#### Directive 1
In the writing-advice post, what is the second piece of advice given to the new mother?
#### Directive 2
From the writing-advice post, extract the passage starting with "Advice about Writing" and going on through "about getting published.".
#### Directive 3
Continue the writing-advice post from the point where it ends.

#### Selected passage
###
Advice about Writing

From the inbox:



I have just finished reading this fabulous book you have written. I only ask advice from you. I am an aspiring writer myself, but being a new mother there hasn’t been much time to really write many stories. I am a big paranormal fiction nut. Just wondering on how to I go about getting published.


Oh, I feel you, girl. New motherhood really took it out of me and my writing practice. My number one piece of advice: Go easy on yourself! Those newborn months are bad enough without you constantly beating up on yourself for not writing. The one big thing I wish I hadn’t done was put such a high writing expectation on maternity leave. I look back and wish I’d used that time to sleep.

My second piece of advice is get some sort of childcare. I’ve read about more than one author who “wrote my first book while rocking my baby on my knees.” All I have to say about that is “show me the pictures!” because I really don’t believe it can’t be done. Invest in your writing practice by getting someone else to look after honeydear(s) while you write. And don’t squander that writing time. Close down everything except for one Google window, so that you don’t get distracted during your precious writing hour(s).
###
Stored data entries
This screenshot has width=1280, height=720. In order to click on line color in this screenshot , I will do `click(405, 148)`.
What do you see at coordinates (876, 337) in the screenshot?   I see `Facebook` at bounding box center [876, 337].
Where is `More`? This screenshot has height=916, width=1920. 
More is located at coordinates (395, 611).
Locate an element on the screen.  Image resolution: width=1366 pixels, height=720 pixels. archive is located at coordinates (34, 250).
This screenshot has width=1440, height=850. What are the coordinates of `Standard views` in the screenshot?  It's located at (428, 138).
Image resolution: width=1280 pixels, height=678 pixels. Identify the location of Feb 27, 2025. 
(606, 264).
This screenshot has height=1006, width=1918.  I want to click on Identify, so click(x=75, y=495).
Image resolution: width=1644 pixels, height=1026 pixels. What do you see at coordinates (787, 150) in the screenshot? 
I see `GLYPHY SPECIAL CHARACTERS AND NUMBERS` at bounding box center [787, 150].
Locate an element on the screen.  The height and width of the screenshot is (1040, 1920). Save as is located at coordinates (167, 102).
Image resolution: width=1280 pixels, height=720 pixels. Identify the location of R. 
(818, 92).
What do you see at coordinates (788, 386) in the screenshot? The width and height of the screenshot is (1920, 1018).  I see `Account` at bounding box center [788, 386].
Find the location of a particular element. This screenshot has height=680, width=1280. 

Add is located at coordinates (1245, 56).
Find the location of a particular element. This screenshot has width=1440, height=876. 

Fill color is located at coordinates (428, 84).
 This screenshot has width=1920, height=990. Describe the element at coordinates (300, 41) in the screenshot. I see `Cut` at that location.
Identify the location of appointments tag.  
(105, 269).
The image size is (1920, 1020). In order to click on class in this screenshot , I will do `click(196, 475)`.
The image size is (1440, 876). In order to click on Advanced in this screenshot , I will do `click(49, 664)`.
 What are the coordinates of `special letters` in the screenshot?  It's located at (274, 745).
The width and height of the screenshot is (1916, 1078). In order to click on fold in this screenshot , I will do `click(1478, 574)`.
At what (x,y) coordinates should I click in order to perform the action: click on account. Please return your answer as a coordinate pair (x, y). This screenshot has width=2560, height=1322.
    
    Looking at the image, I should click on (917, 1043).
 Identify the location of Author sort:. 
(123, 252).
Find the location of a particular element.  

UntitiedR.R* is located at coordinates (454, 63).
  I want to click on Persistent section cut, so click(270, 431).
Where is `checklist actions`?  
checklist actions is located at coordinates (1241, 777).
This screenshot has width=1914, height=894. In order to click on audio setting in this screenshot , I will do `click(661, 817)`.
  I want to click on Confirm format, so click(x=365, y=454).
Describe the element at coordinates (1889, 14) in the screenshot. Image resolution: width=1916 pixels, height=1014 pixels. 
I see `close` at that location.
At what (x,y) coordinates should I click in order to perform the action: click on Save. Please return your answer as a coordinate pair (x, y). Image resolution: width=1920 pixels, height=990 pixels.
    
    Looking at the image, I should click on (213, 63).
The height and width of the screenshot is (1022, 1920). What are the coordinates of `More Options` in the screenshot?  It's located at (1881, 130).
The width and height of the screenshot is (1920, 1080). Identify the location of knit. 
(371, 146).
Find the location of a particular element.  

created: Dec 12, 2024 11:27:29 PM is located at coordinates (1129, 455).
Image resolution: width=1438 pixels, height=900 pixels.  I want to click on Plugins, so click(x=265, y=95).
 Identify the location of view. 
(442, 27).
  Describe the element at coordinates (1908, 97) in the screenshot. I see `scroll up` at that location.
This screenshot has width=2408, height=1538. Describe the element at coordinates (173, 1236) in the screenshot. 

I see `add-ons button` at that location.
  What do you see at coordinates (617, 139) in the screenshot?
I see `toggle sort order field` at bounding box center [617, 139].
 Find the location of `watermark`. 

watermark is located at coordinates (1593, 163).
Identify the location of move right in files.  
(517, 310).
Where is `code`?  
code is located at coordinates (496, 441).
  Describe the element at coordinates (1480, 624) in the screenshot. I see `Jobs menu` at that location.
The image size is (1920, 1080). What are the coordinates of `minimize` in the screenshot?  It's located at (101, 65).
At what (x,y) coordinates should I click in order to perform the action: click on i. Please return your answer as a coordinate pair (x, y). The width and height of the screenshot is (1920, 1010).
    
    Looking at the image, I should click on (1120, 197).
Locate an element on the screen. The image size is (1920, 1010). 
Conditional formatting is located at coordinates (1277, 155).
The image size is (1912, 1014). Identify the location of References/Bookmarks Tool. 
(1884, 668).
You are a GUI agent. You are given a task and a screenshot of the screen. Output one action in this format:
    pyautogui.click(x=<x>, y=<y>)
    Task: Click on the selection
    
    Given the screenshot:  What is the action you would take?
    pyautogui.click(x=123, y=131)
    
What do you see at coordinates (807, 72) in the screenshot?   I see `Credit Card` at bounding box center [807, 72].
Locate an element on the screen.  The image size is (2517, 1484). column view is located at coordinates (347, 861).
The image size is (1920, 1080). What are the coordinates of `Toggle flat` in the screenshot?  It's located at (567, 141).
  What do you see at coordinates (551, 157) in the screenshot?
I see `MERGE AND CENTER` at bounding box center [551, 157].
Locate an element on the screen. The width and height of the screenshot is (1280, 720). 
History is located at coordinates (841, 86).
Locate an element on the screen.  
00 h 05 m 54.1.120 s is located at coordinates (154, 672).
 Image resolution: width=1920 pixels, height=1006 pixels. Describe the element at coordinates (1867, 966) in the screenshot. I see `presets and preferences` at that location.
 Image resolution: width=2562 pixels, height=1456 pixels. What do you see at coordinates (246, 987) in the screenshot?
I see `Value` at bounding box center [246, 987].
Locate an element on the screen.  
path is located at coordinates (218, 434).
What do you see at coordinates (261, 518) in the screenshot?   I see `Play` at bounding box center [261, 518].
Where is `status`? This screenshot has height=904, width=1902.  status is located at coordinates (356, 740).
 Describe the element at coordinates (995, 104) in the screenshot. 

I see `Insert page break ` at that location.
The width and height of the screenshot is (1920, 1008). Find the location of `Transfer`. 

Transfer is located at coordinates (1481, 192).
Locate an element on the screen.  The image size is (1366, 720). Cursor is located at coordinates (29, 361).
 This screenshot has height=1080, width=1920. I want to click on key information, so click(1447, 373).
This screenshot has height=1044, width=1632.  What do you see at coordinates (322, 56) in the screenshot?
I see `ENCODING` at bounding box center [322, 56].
###
#### Task result 1
Get some sort of childcare.

#### Task result 2
Advice about Writing

From the inbox:



I have just finished reading this fabulous book you have written. I only ask advice from you. I am an aspiring writer myself, but being a new mother there hasn’t been much time to really write many stories. I am a big paranormal fiction nut. Just wondering on how to I go about getting published.

#### Task result 3
I didn’t start out with a publishing deal. I self-published and Harlequin Kimani scouted me after, like my fifth book. I love being an indie, and I just tell everyone who asks me about it in real life to self-publish and see where that takes you. Hopefully some place awesome that pays for that childcare you need to write.



Dear Ms Taylor,

I really enjoyed your book “Her Russian Billionaire” and it inspired me. It was really well written and I completely enjoyed it, going back to reread it countless times.

I was going to try my hand at writing and then publishing and I was wondering if you had any advice for me? Any sort if advice would be greatly appreciated.

If it helps, I’m into romance novels and I am in the process of finishing a few drafts[.]



Hello Ms. Taylor,

I have been reading your books and I thoroughly enjoy them!  I started with “The Owner of His Heart” and I swear that I have read that book at least eight times.  I have made my way through “The Wild One” “Her Russian Billionaire” and I just finished “His One and Only” and [I’m] about to start “Her Perfect Gift.”  I have read a ton of romance and I just love the way you intertwine your characters, it is genius!  

 I am actually aspiring to write romance myself and have started on a story.  As a seasoned and excellent romance author, [what] advice would you offer on trying to get into the business?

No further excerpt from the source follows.